Now, as far as I could tell, this had started off as a mutual agreement between the two races. Because of their physiology, the Bs could venture into the outside world without fear.
But the As couldn’t.
The First Nav’s two ecosystems were not equal in strength. At any moment, the poisonous one threatened to overtake and eradicate the benign. Any “poisonous” creature that happened into a benign environment would be perfectly fine, but the reverse was not true. The As and Bs, as the only fully sentient beings, had established a partnership to help prevent the extinction of the benign ecosystem.

Or, rather… the Bs had decided to help the As out.

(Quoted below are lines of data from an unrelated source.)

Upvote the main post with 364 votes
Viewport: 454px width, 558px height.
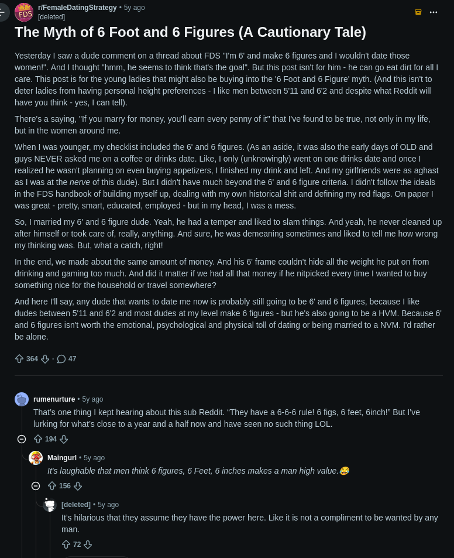[x=19, y=359]
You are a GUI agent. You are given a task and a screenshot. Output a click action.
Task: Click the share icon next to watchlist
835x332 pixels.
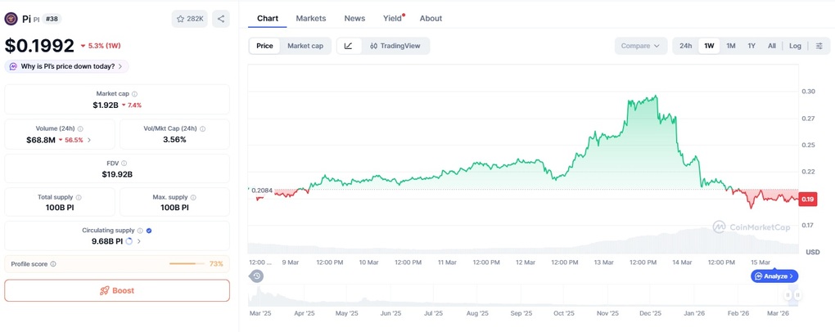pyautogui.click(x=221, y=18)
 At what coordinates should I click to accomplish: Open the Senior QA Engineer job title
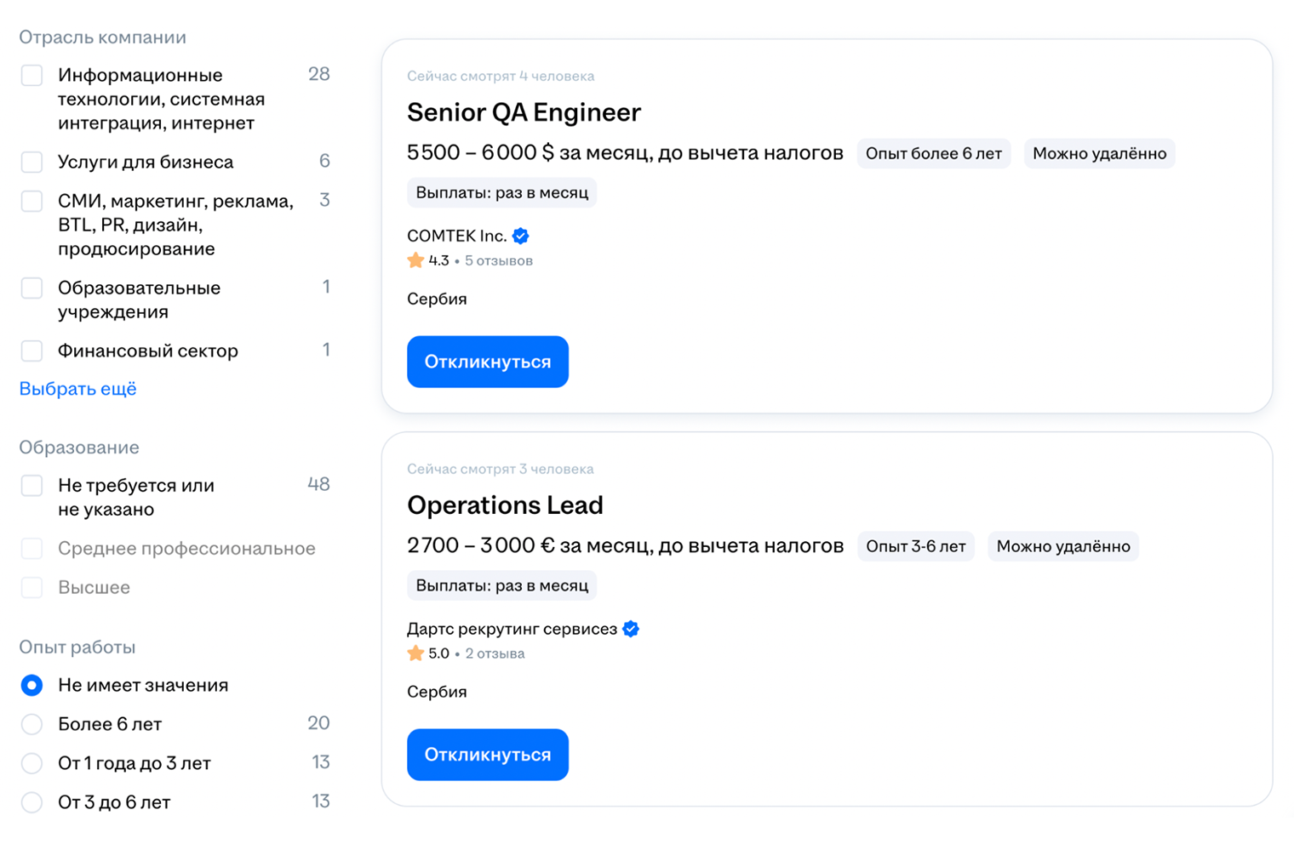pyautogui.click(x=524, y=112)
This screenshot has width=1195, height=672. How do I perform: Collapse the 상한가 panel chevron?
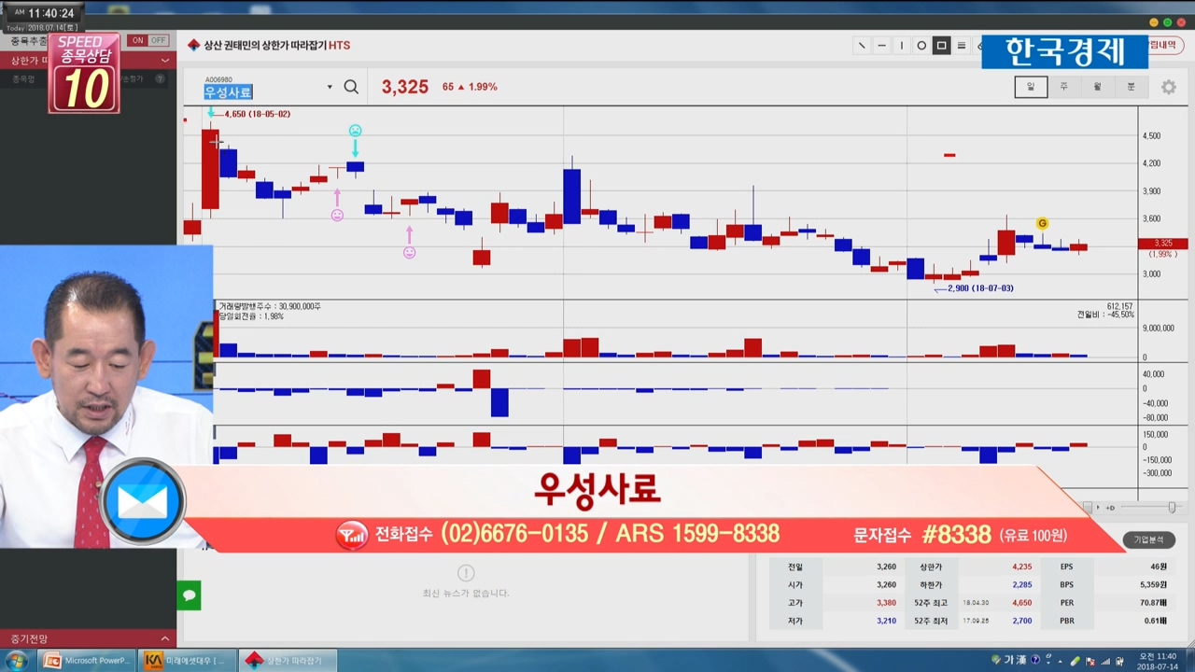165,61
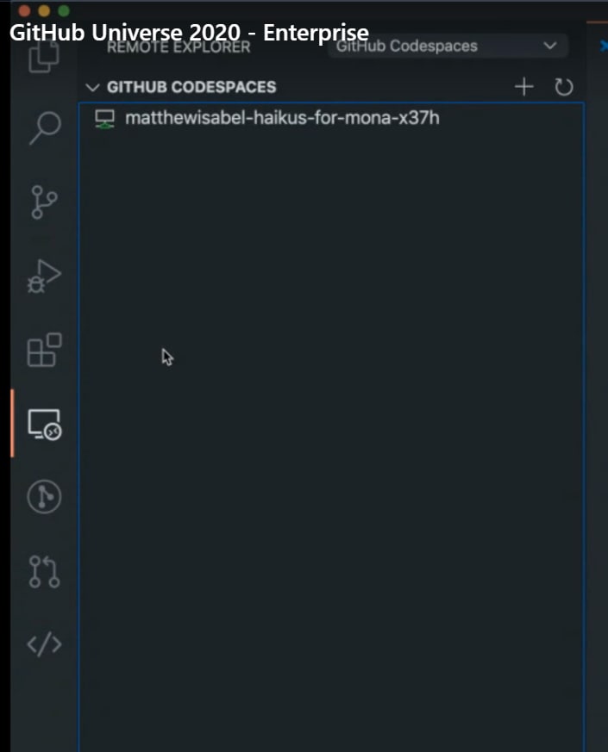Select the Remote Explorer activity icon
This screenshot has width=608, height=752.
pyautogui.click(x=44, y=425)

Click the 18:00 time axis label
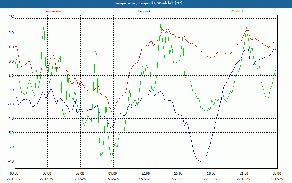pos(211,173)
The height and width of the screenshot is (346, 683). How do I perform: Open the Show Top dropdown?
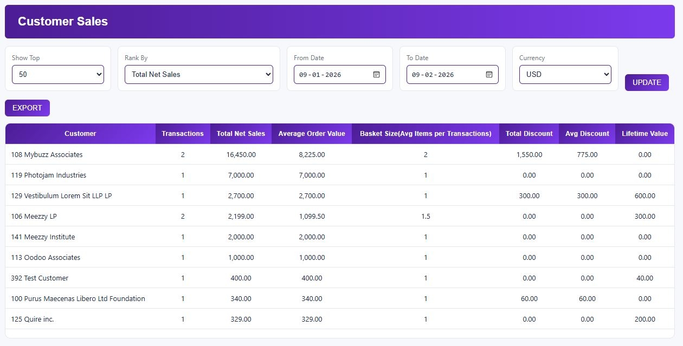coord(57,74)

Since the Bs didn’t require the As help in return and, in fact, the As didn’t have much to offer.

Except.

Except for the promise of an “easy life.”
Which the Bs became addicted to.

In exchange for having basically every one of their needs cared for (housing, food, even entertainment), the Bs rid the As immediate surroundings of anything and everything poisonous — cleaning their homes, tending their gardens and fields, and even serving as guards on the rare occasions any As dared to travel.
By the time they realized anything was wrong, they didn’t know of any other way to live. And the As refused to teach them. (Trades were heavily guarded family secrets, after all!)

 

A few Bs got around that rule, though.
It was rare, but crossbreeding was possible between As and Bs. These Hybrids would usually have the benefit of being able to survive in poisonous environments without being poisonous themselves; however, if they bred with either an A or B, the trait of the other race would disappear.
Of course, given the interruption they caused to their hierarchy, the As weren’t fond of the Hybrids. But their strict societal structure didn’t allow for much disclusion of them.

Reluctantly, some Bs were allowed more deeply into the As’ society. This was where I had found myself.

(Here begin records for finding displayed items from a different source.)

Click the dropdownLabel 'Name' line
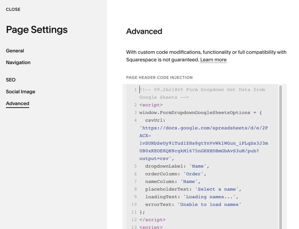The height and width of the screenshot is (229, 299). point(177,166)
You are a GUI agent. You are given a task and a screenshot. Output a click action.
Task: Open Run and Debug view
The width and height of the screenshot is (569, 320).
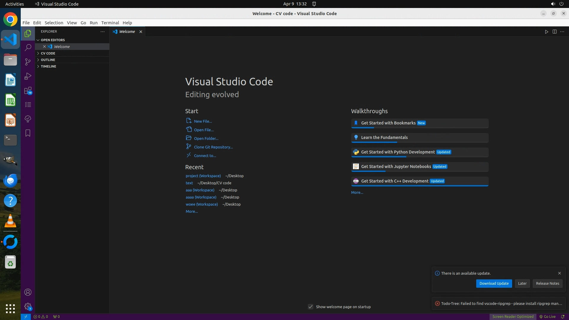[x=28, y=76]
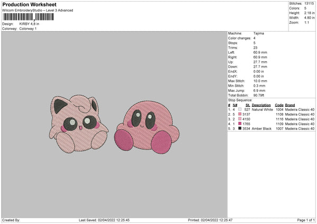The width and height of the screenshot is (317, 224).
Task: Click the St. column header
Action: 247,105
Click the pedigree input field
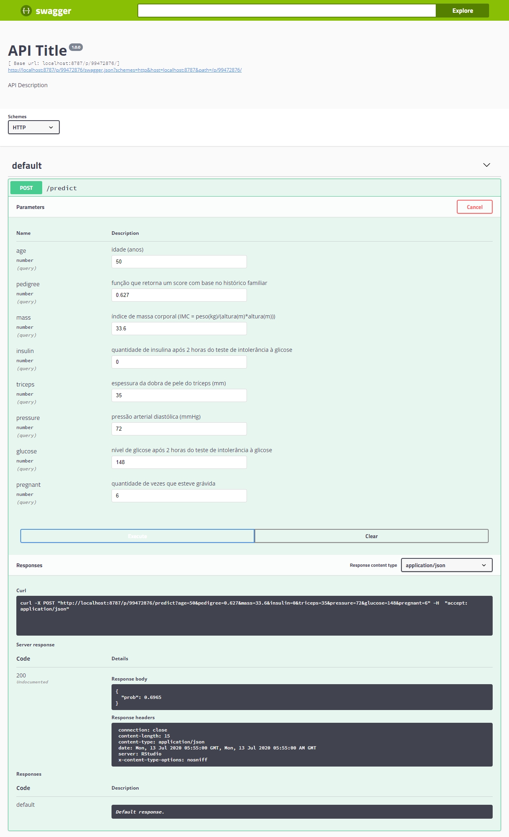Viewport: 509px width, 837px height. [x=179, y=295]
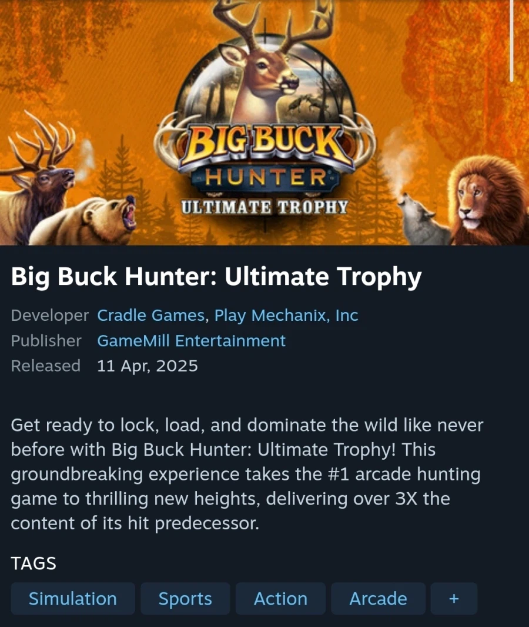The height and width of the screenshot is (627, 529).
Task: Click the Ultimate Trophy subtitle in the banner
Action: (x=265, y=207)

I wasn’t blood related, but this only barely mattered to the younger As of the family. Their trade was in making furniture and the like, so my musical talents were a treat for them. One they didn’t have to pay for. That, plus my angelic aura…
They took a liking to me. All the younger As did, even ones from other families.

And… I decided to take advantage of that.

I had failed in overcoming the prejudice in Illunira, but in this new dimension… Maybe it would be only one community, but it could grow from there!
So I taught these young As about the Bs — taught them to see past their society’s rigid structures into actual interpersonal relationships. And surprisingly… it worked!

This wasn’t the first time I’d tried this. And my attempts usually failed.
In fact… they seemed to always fail.

I struggled many nights… to remember times I’d succeeded… and sometimes, I-… I just couldn’t
So, to see these kids — so incompatible to each other that they could barely even touch one another… playing and working together?

It was bliss.
I’d… actually helped someone…!

I’d chosen a world… and it had worked…!

But OF COURSE it didn’t last!

 

The older As of the community found out. The younger As had assured me nothing would come of them knowing. They didn’t think we were breaking any actual rules.
… They’d forgotten that the ruling family made the rules.
And could change them.

They said our little group threatened to disrupt the “harmony” of the community — that disrupting the structure of authority put all As at risk.
Something about the Bs “not doing their jobs anymore” because other professions would be “too tempting” if they were options.

Regardless of their faulty reasonings, they decided our group was a threat.
So they destroyed us.

More than that, they made examples of us — to any children that hadn’t joined our group!

 

They killed them… All of them…
… Every last child…

They made a SPECTACLE of it!

I just about lost my mind.
If I hadn’t been restrained, I’m sure I’d have killed some of those As.

… But I was restrained. So I could do nothing.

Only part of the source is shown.